**やること:** このあとに出てくるPGPについての文章を、最後の文の続きから書いてください。

**読む文章:**
= = = =

PGP (Pretty Good Privacy)

 PGP (Pretty Good Privacy)は、暗号アルゴリズムではなく、二つの暗号アルゴリズムを組み合わせた暗号ソフトウェアである。具体的には、IDEAをデータの暗号化に使い、RSA公開鍵暗号を使ってIDEAの鍵を暗号化して送信する方式を採用したソフトウェアの名前である。

 PGPの発明者Philip Zimmermannは、この暗号ソフトウェアを開発した功績を評価され、インターネット関係の様々な賞を受賞している。このPGPはパーソナルコンピュータで利用できる非常に強力な暗号ソフトウェアであり、ほとんどすべての機種(パソコン及びワークステーション)で利用できる(PGPについては、1年前のレポートも参照されたい)。Zimmermannは、すべての個人がプライバシーを守れるようにと、このソフトウェアを無償で公開した。この無償で公開されたソフトウェアを、誰かがインターネット上のanonymous FTPサイトに置いたため、PGPは、またたく間に世界中のインターネット・ユーザに広まり、電子メールやコンピュータ上のデータの暗号化に利用されるようになってしまった。実は、現在もPGPは世界中のFTPサイトに置かれているが、いくつかのサイトにはこのソフトウェアが武器輸出の規制対象であることを警告するreadmeファイルが備えられておらず、ダウンロードする人に警告がなされないという問題がある。これは、最初にインターネット上にPGPをポストしたユーザがこの事(連邦政府によれば、このようなソフトに対して輸出規制を課している事を明記しなくてはいけないと定めている)を守らなかったためだと考えられる。この行為そのものは、(PGP暗号化ソフトは強力な暗号ソフトであるため、武器技術と見なされるので)米国の輸出規制法違反である。

 実際、Zimmermannは93年9月以降、なんと28カ月間にわたって連邦政府によって取り調べを受けてきた。しかし、ついに96年1月、連邦政府は「インターネットを用いてPGPを不法に海外に持ち出した罪でZimmermannを起訴することはない」ことを明らかにした。しかし、Zimmermannの起訴が見送られたからといって、インターネットを通じて高度な暗号プログラムを自由にやりとりしてよいということにはならない。連邦政府が起訴を断念した理由は明らかにされていないが、多くの人々がZimmermannをサイバースペースの自由を守るために身を捧げたヒーローだと見ていることも理由の一つかもしれない。

= = = =

**データセットに入っている記録:**
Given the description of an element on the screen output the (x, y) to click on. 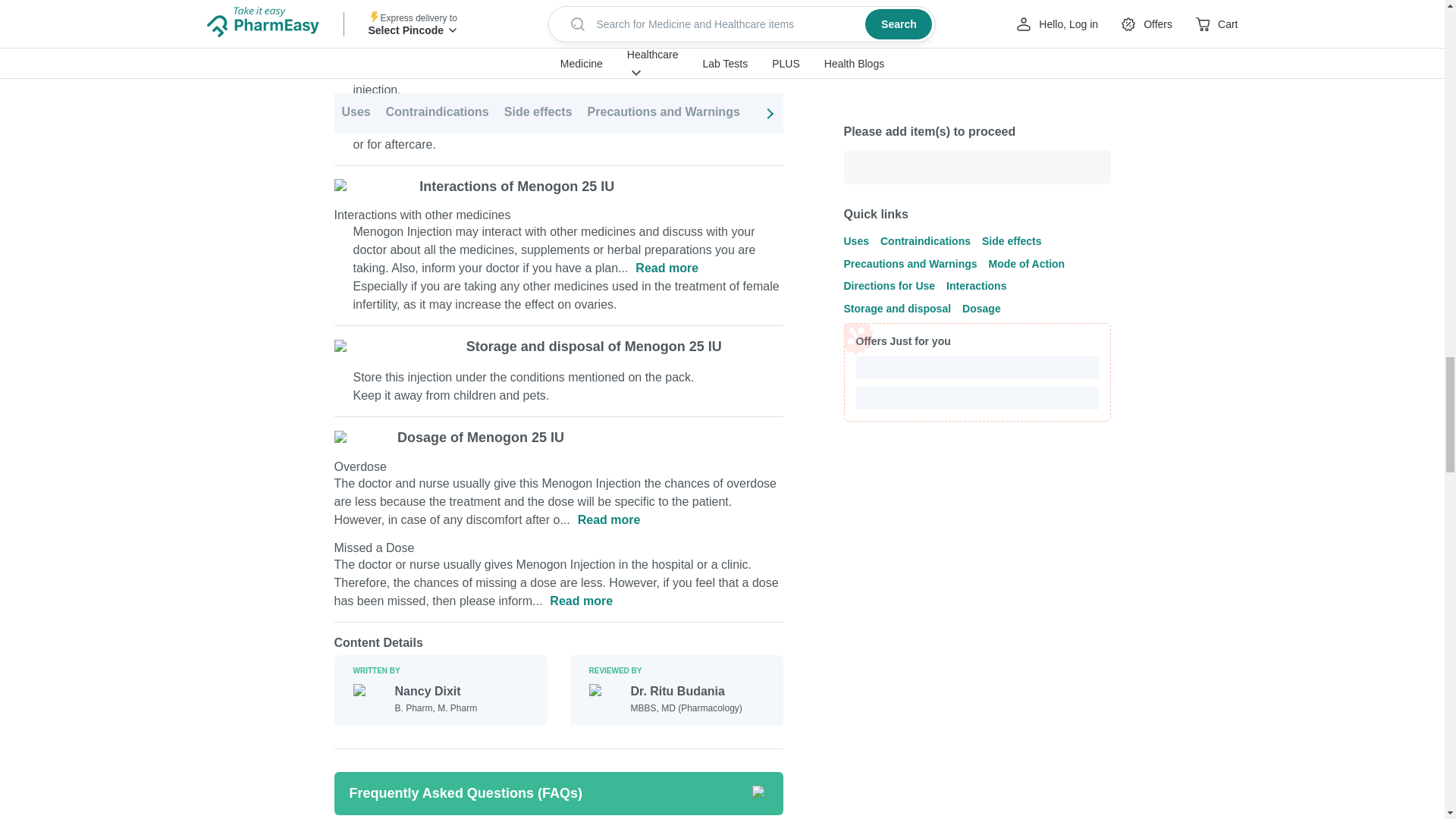
Nancy Dixit (435, 691)
Dr. Ritu Budania (686, 691)
Given the description of an element on the screen output the (x, y) to click on. 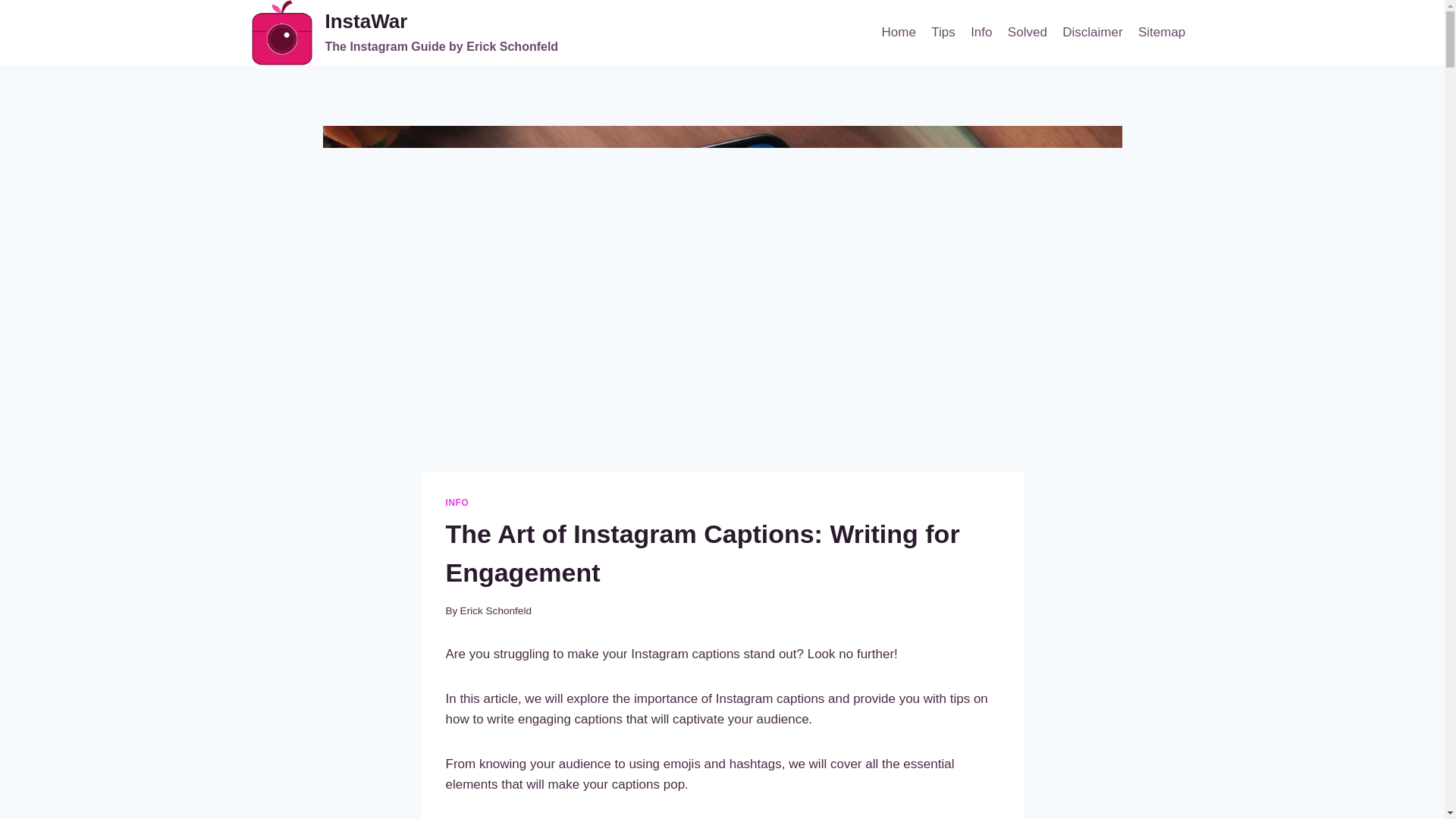
Disclaimer (1092, 32)
Solved (1027, 32)
Erick Schonfeld (405, 32)
Sitemap (495, 610)
Tips (1162, 32)
Home (942, 32)
INFO (898, 32)
Info (456, 502)
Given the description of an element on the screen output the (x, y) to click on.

= = = =

**答え:**
 ちなみに、PGPの商用バージョン(最新はVer.2.7)はViaCrypt社 (Phoenix, Az)から提供されているが、個人ユーザのための無料バージョンがあちこちのサイトに置かれている。注意が必要なのは、いくつかのバージョンが存在し、あるものは他のバージョンと互換性がないことである。MITから配布されているPGP2.6は94年9月1日以降に出力フォーマットを変更するように設計されているため、2.6で暗号化されたファイルの中身は、世界的に流通しているPGPのオリジナル・フリーウェアのバージョン2.3aで読めない。そこで2.3aを改良して2.6のファイルも読めるようにしたのが、非公式な国際バージョン(2.6ui)である。しかし、この2.6uiも新たに開発された国際バージョン (pgp262i) に置き換えられつつある。これもPGP2.6と互換性がある。ちなみに、これらのバージョンには「ITAR規則によりPGPのMITバージョンを国外でダウンロードすることが禁止されています」と言う責任を回避する文書(disclaimer)がソフトに添付されている。

暗号技術の輸出規制問題

 1年前のレポートでも書いたように、連邦政府は暗号技術を利用した製品(ソフトウェア及びそれを組み込んだチップなどのハードウェア)の輸出を厳しく規制している。これは、こうした製品が武器等の輸出を規制するITAR (International Traffic in Arms Regulation) に定める軍需品に該当するためである(Code of Federal Regulations : Title 22, Chapter I, Subchapter M, Parts 121に記載されている)。

 暗号技術製品の輸出を実際に管理しているのは国務省と商務省であるが、神経を尖らせているのは、NSA (National Security Agency) である。連邦政府は、暗号技術製品は、証明や認証(authentication)を目的としたものあるいは、輸出向けに作られた弱い暗号方式の製品のみに限って輸出を許可する方針を堅持している。具体的には、鍵の長さが原則40ビットを超える暗号製品の輸出はできない。暗号鍵の長さが40ビットの暗号であれば、最新のスーパーコンピュータを使えば、短時間で暗号を解読できるからだ。DESと比べれば、6万5000分の1の時間で十分だという計算になるからだ。これが64ビットになると、40ビットに比べて1600万倍の時間が必要になる。
 95年8月に発表された輸出規制緩和策では、鍵の長さが64ビットまで拡大されたが、この場合は復号化のための鍵を第三者に寄託することが条件になっている。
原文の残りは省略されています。